Brandon wakes to the cool light of morning swathed in sheets of such a rarefied blue-grey that their colour must have a name like Murchison. For a long screen minute he gazes into space. He sleeps naked. It's just the cotton and he.
Any teacher of creative writing will tell you about character keynotes: gestures, utterances etc that establish them from the get go. Major Jack Stormbahn enters a debate about the ethics of a surprise attack and barks: "Smoke 'em!" Trudence Farrow fluffs the kind of small decision that will become a life-and-death one later. Brandon stares into the light in front of him without a blink. He is either void of thought or possessed by thoughts that haunt him every second of every day. It's an eerie opening.
He gets up and turns the day's switches on, shower, teeth, dressing, walking around the featureless corner between rooms as his answering machine plays out some pain: another woman has mistaken him for a viable life partner. He listens as though it's the breakfast show.
Work is all open neck shirts and open plan. The boss is a good guy and the colleagues rag each other in such a low key fashion that you know their competition is serious and seething. When you see suits in this office it's clear that they are clients. This is not the generic yuppie stockbrocker firm of this kind of tale. Brandon works at something altogether more intimidating than that. He gets out of the morning meeting, goes to the gents, wipes the immaculately janitored seat and masturbates. Hang on, rewind.
Stuttering through this is a series of snippets of his train ride into town. He sits across from a radiant young beauty and gazes at her. After avoiding it she gives in and gazes back, her smile at the power of this attraction uncontrollable. When the scene spreads out and plays for itself the pair are locked into this wordless seduction. The music is high emotion, sweeping strings in a minor key. It's big enough for a battle scene. But there's something wrong here (see it to find out why). She gets off at the next stop (he is standing close enough behind her for their bodies to touch) and loses him in the throng of the station. He pursues futilely. His self-maintenance in the cubicle tell us how successfully he has cast the incident from his mind.
Back home he opens his front door to expensive prostitutes. His laptop is always on and always connected, its hard drive engorged with jpgs, videos and camgirls. The paradise of a man who has leaped from thirteen to thirty-five without stopping for lunch. It is closeted, narcissistic and male.It is violated, according to his central nervous system, with an invasion by his sister. Their reunion is combative and unsettling.
Life goes on but with an increasing strain as her physical and emotional slovenliness stuffs its way into every corner of his inner sanctum. She's always on the phone, pleading with someone else who finally found her too irritating to bear. She's a singer and performs at a club the night he takes his boss out.

### RECORDED INFORMATION:
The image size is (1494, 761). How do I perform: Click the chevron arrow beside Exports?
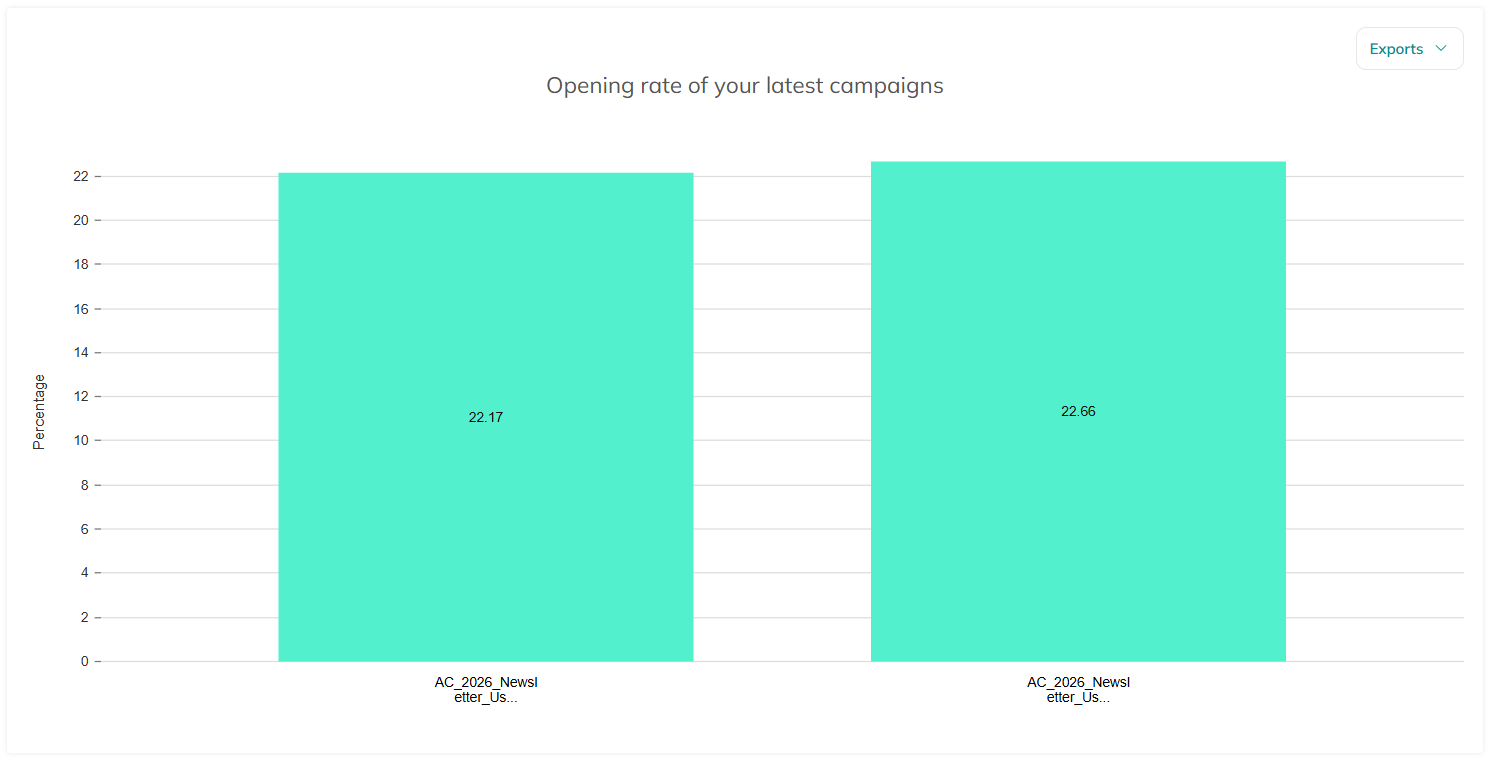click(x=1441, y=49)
* * *
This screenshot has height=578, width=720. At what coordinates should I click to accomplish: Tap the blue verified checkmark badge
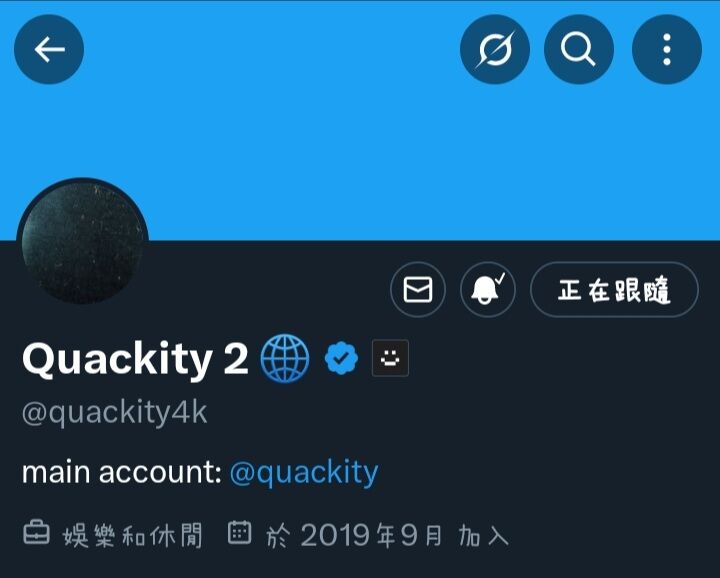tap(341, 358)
* * *
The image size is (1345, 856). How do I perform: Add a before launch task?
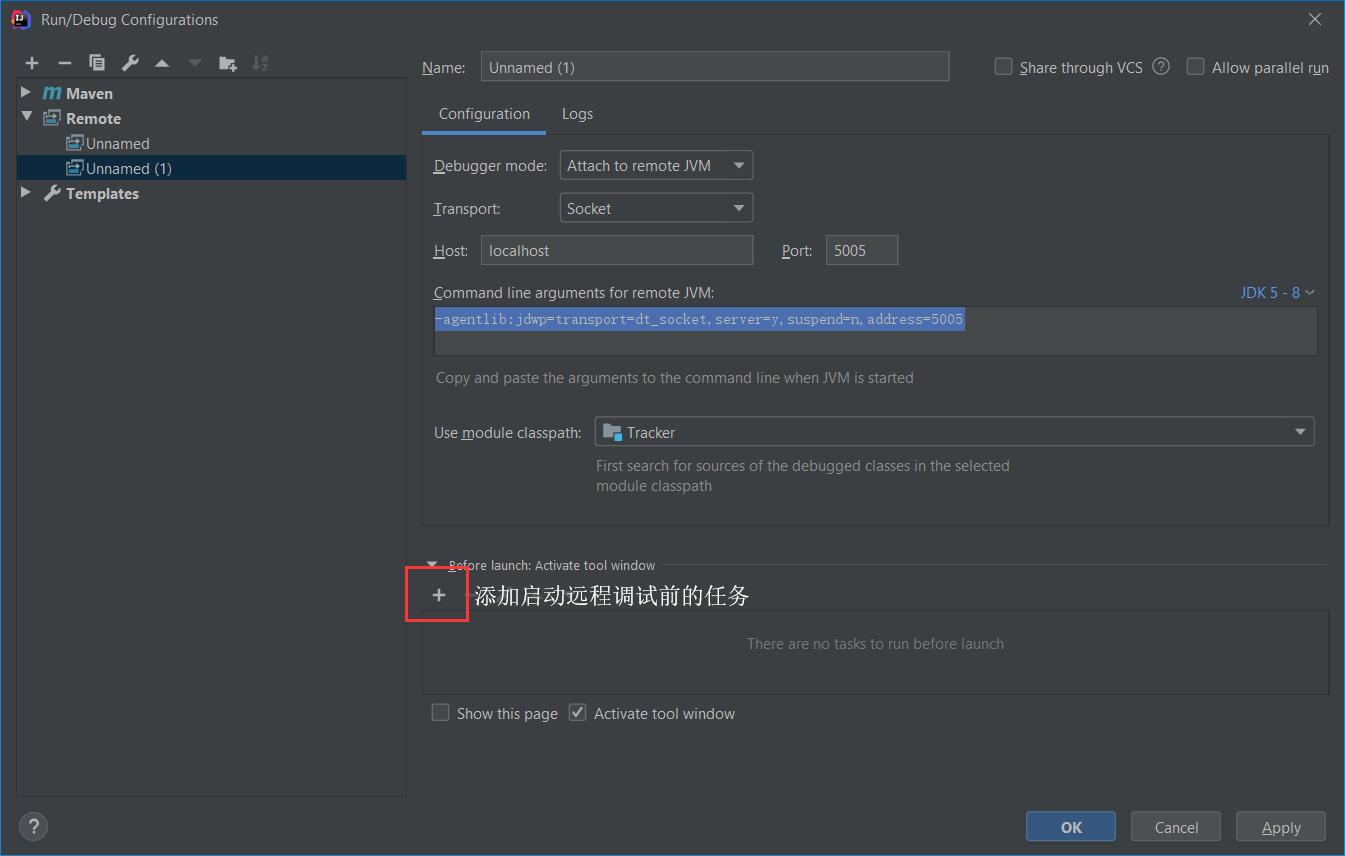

### WHAT TO WORK ON:
Pick up the film review about Brandon and his sister again, writing on from its last sentence.

### TASK OUTPUT:
Her performance of the standard New York New York is shown in an almost unbroken close-up that depicts every nervously anticipated cue. She goes for a Marylin Monroe "Happy Birthday , Mr President" feel. The pianist keeps trying to break it out into Broadway but she can't let go of the driftwood of coyness she started with. And the song in its entirety grinds on to its tiny whimpering death. Brandon is embarrassed by it but his boss can't take his eyes off her and claps like he's just seen a resurrected Billie Holiday. Later, back at his apartment, the sound of the pair's foreplay drives Brandon insane. He might be a sex addict but no junkie likes seeing anyone else fit up. He goes for a jog.
As his private empire of self-gratification has now been exposed to the elements, Brandon's response is like any other addict's, more of the good stuff. More prostitutes, more pickups. When he tries for something more substantial his failure is a profound self-confrontation. He doesn't like what he finally can't look away from and ... goes for more of the easy stuff.
You know where this is going. I know where this is going. We all know where it's going but it's still hard to look away. And it keeps digging deeper. Helping our own compulsion are performances both nuanced and intense. Michael Fassbender, his beauty both earthy and sophisticated, shows a man whose chief skill in life seems to be the masking of intense emotional pain. Carey Mulligan as his sister, Sissy, is at a constant teeter between disassembly and mania. They are both constantly needy and greedy having both come from an emotional isolation tank of a family, the privileged equivalent of Harry Harlow's laboratory.
But as cold as the character's might get (and they do, rugged up against their personal winters as much as the one sinking the mercury around them) these performances allow us in and we follow with a fascinated gaze.
Brandon administers the self-anihillating dosage common to all addicts. His might well be the endorphin rush of orgasm rather than an injection or the next shot of booze but it looks like addiction. When he masturbates there is no joy in the thievery of the moment nor even some solemn appeasement of an erotic idol. It's like watching an alcoholic lick the whisky spill on the tabletop, machine-like, action+action=result.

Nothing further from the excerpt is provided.